6-30-2007
Senior Scene: As Time Goes By: ’The Secret of Mocking Laughter"
The other day I got very excited. Excitement is very important for seasoned citizens because it may be the only time they exhibit life.
My excitement came from the announcement that a movie about Nancy Drew was opening in Oneonta.
For those of you who do not know who Nancy Drew is _ "shame on you." You have missed out on a very important part of your childhood because Nancy Drew was a girl who was always solving a mystery.
Nancy could be walking down the street and it was like she was covered in fly paper because mysteries leaped out of any nook or cranny begging to be solved.
I read the Nancy Drew series after I had finished all of the Tom Swift books and if memory serves me, Nancy had a best chum named "George" who was just this side of plump. George was different in that she had to shave her chin and under her nose every day and her voice was "changing."
I had questions about old George but then I would get lost in the fast-moving plot regarding a haunted clock or a mansion that would moan at midnight.
I could read one of the books cover-to-cover in one night.
Nancy was a young lad’s dream.
She naturally had auburn hair (and couldn’t be the brunt of blonde jokes) a svelte figure, perky attitude, a keen mind and a personality that knew not the word "fear."
She didn’t have to stuff her bra with tissue paper.
She was the girl every guy would want to take to the prom.
Carolyn Keene, author of the Nancy Drew mysteries, could grind out these stories faster than my father could stuff and make knockwurst. Looking back I realize that they all had the same plot format.
The beginning of the book was dedicated to a short synopsis of who Nancy Drew was in case you were a chowder head and this was the first book you picked up and were out of "sequence."

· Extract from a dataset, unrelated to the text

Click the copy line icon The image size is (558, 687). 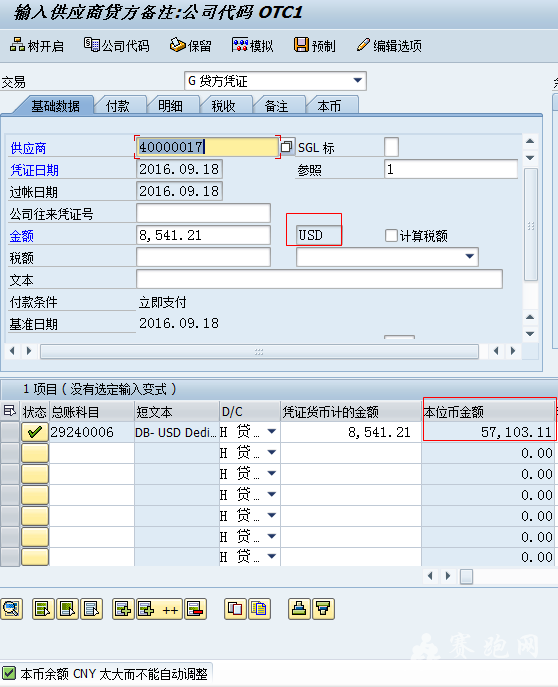pos(235,609)
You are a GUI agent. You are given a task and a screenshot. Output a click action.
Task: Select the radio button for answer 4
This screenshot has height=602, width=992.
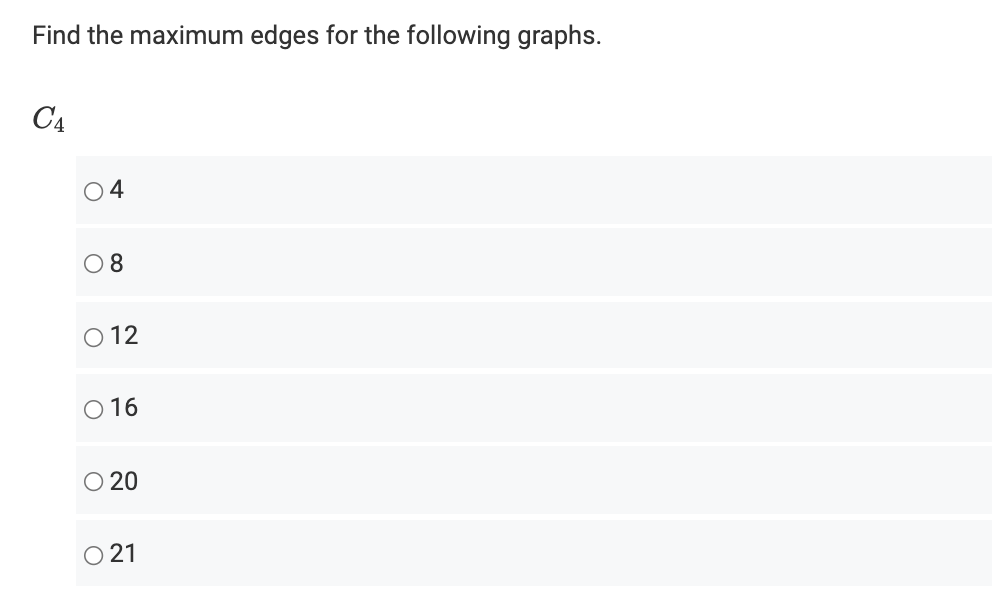pyautogui.click(x=94, y=190)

In the first few books, Nancy wasn’t old enough to drive so it was a red letter day when her father bought her a coupe. (Ford?) (Gas was 9.9 cents per gallon.) This immediately extended the range in which she could find life’s adventures and get into trouble.

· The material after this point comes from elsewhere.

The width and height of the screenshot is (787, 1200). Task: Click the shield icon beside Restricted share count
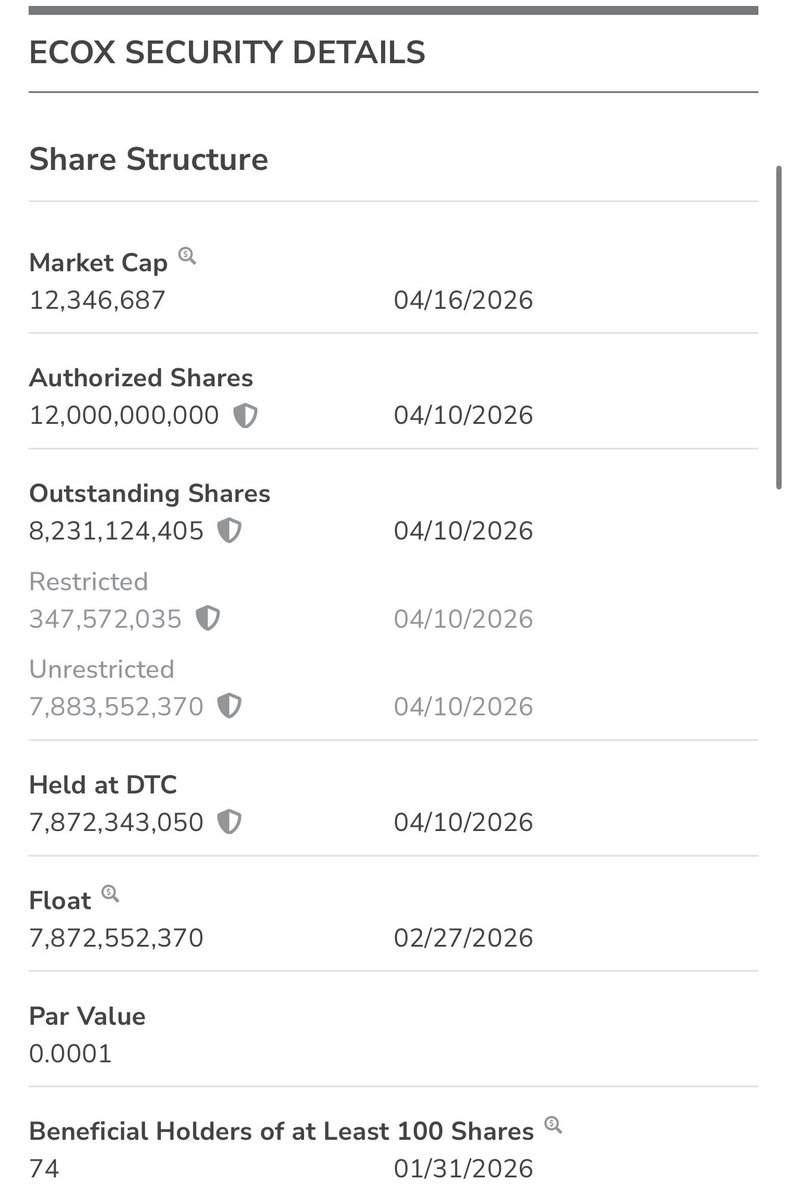[208, 619]
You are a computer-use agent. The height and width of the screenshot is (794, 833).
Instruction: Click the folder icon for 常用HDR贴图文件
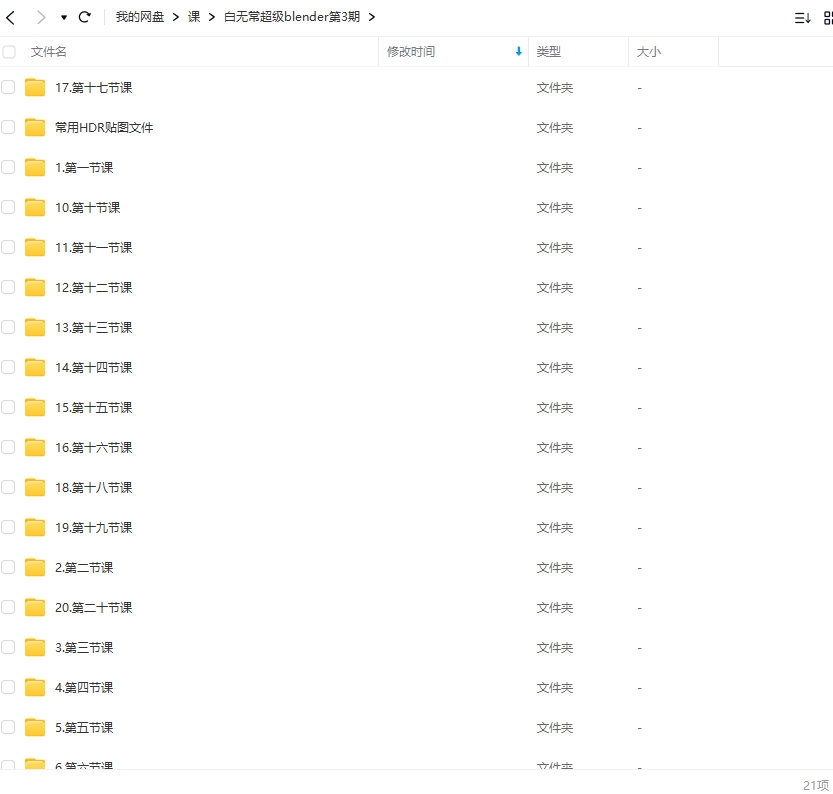tap(35, 127)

The bulk of the middle of the book was dedicated to the "big" mystery. Nancy would notice an old clock that didn’t keep time so she examines it and lo and behold there is a secret compartment with a treasure map and the skeleton of a mouse. The bones in the tail of the mouse were caught up in the gears, causing incorrect time and possibility the cause of the demise of the mouse. The mouse put his tail where it didn’t belong and was caught in the gears until death did him part. It almost sounds like there should be a moral there.
Nancy takes the treasure map and George (who had been using an electric razor on her 4 o’clock shadow) jumps into the coupe and foils an international gem cartel from destroying world trade. The final words from the head of the cartel are "Curse you, Nancy Drew," to which she mockingly laughs.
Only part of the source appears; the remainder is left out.